## begin

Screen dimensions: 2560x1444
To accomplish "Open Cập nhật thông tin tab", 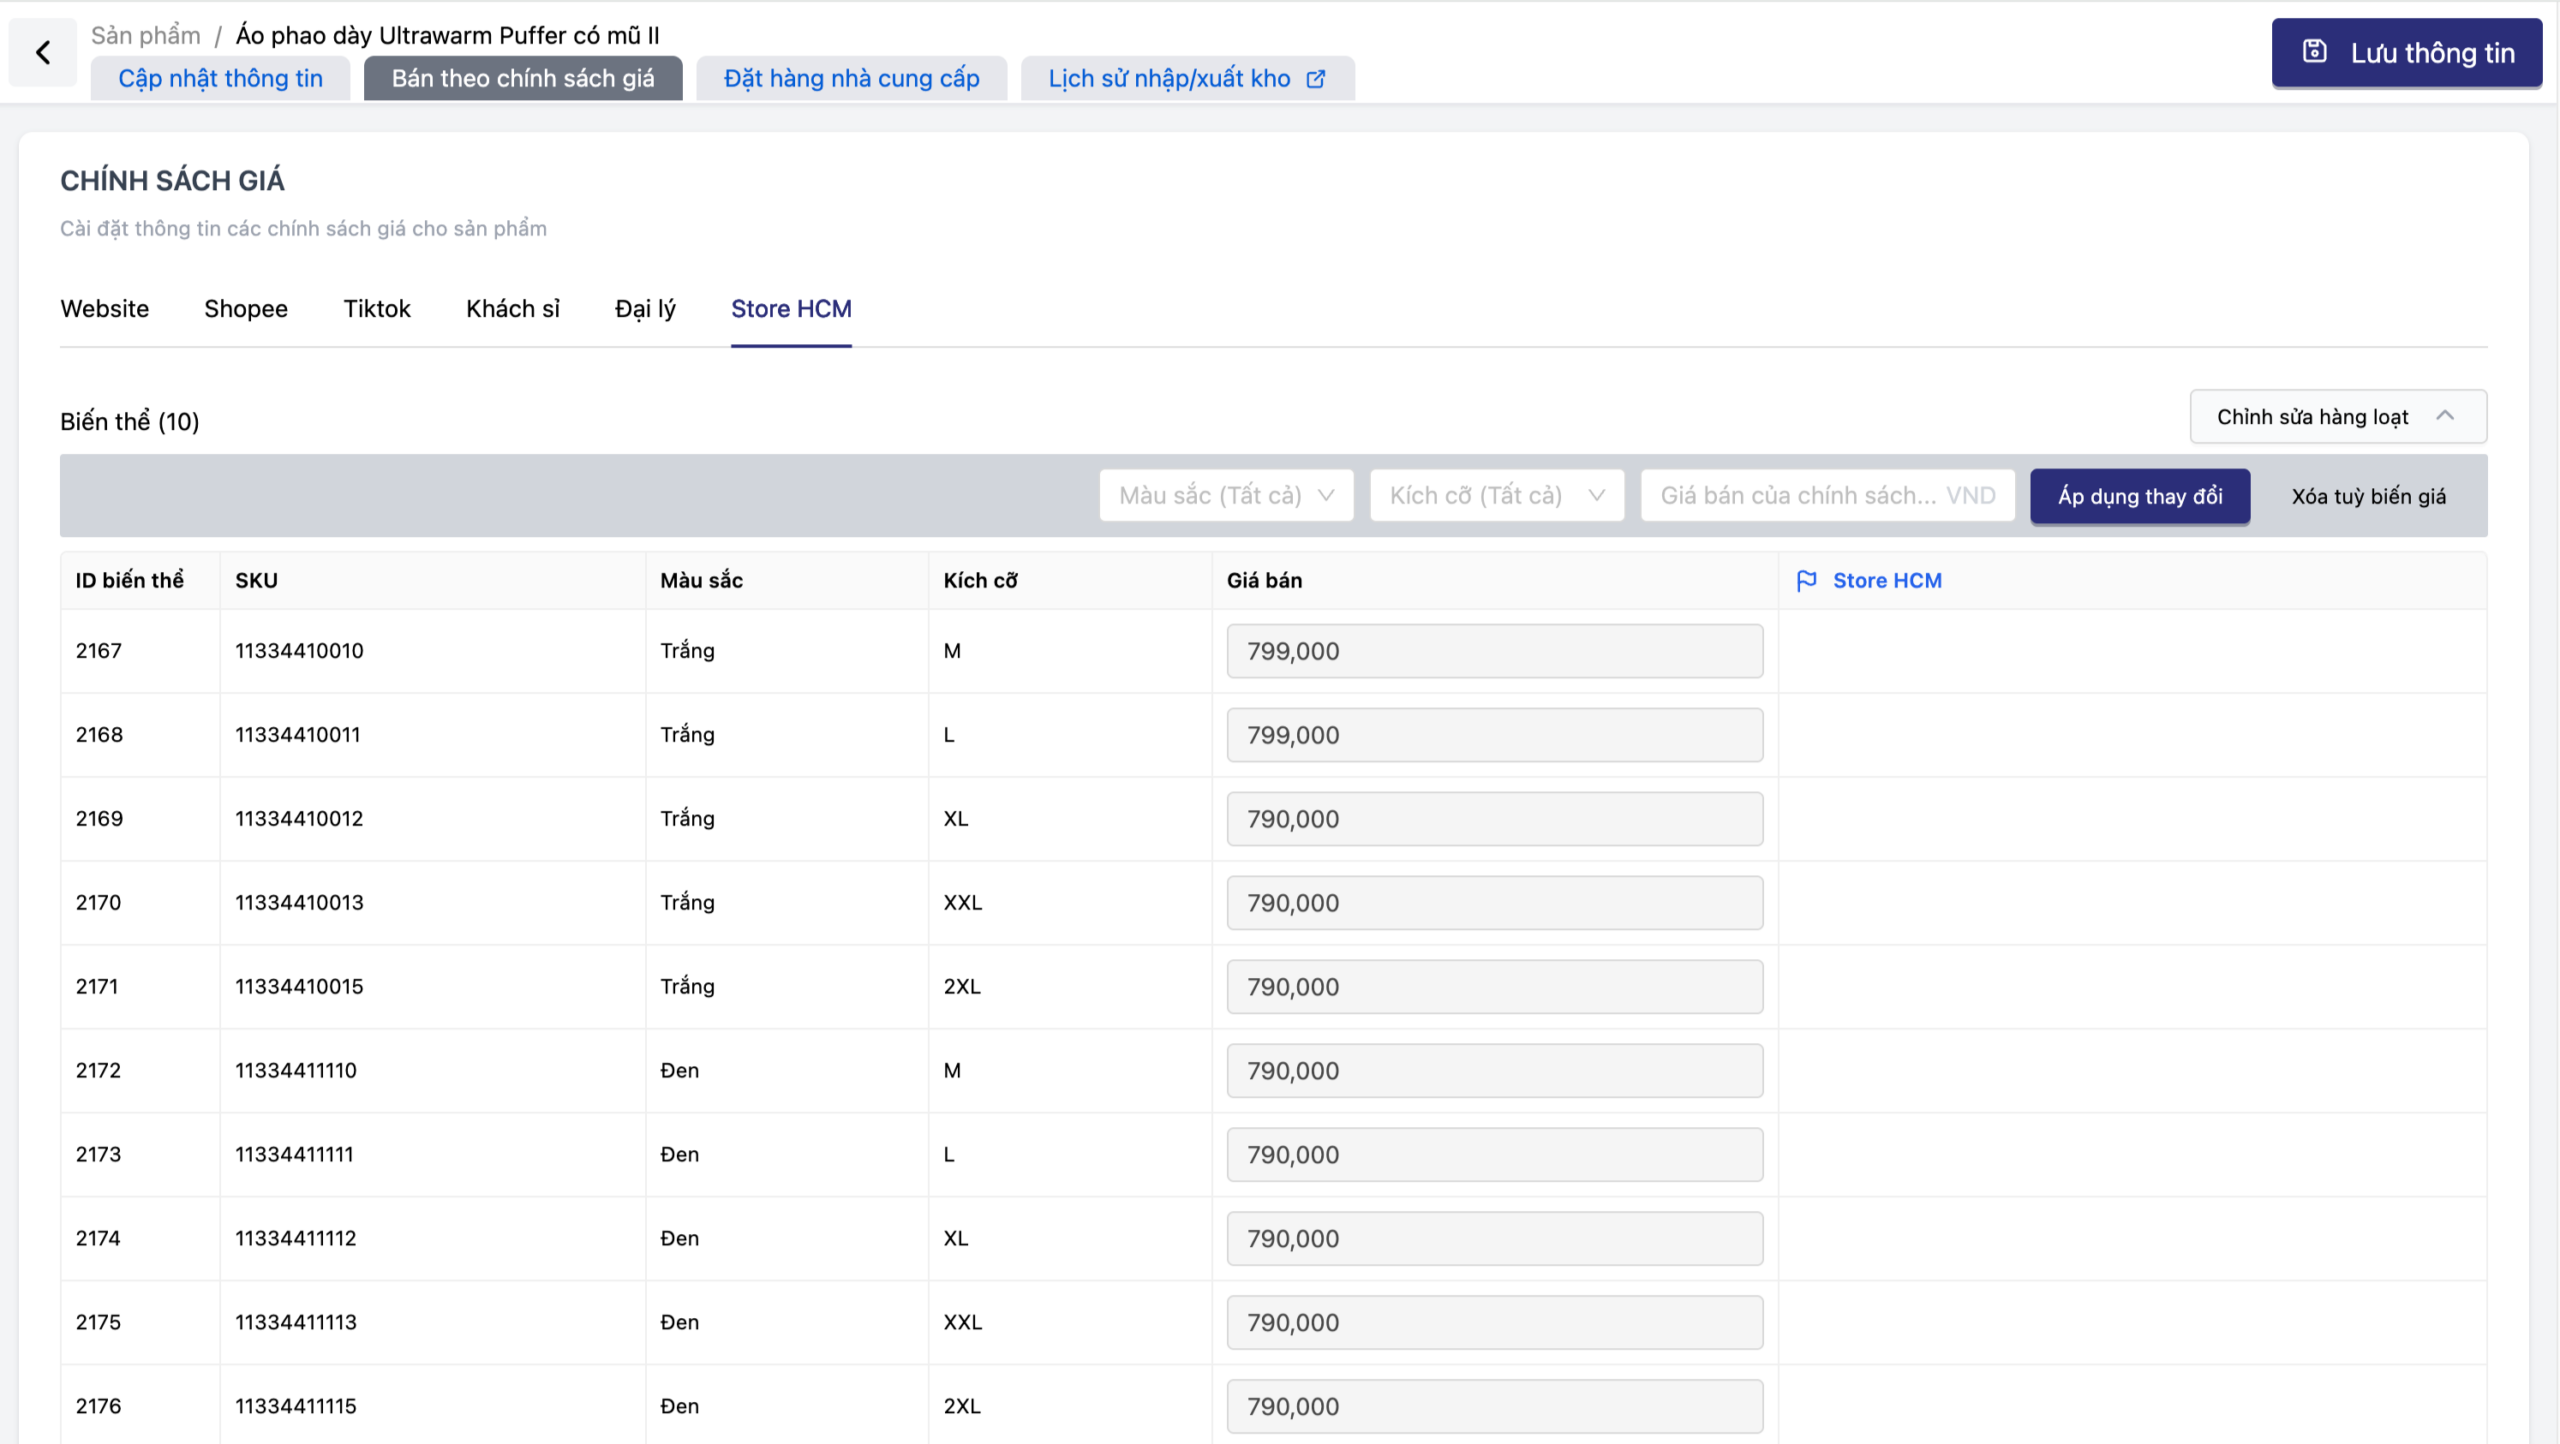I will click(220, 79).
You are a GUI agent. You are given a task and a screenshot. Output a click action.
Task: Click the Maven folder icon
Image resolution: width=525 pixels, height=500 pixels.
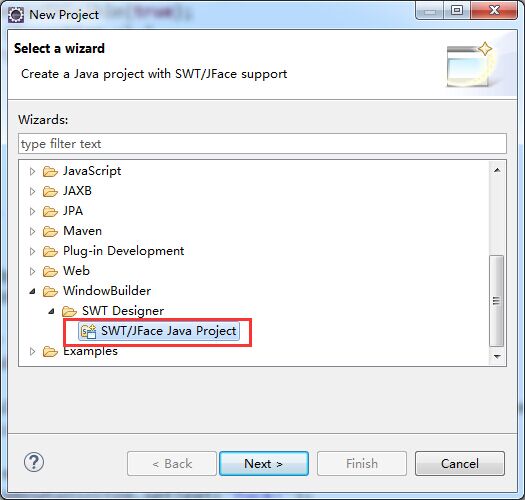coord(50,231)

## end

* Given problem: Starting at the line with "You are a GUI" and going through the last of the rows above, rewrite those lines as a numbered list, skipping any blank lines and leaving out the pictures.

* Solution for this task:
1. You are a GUI agent. You are given a task and a screenshot. Output a click action.
2. Task: Click the Maven folder icon
3. Image resolution: width=525 pixels, height=500 pixels.
4. coord(50,231)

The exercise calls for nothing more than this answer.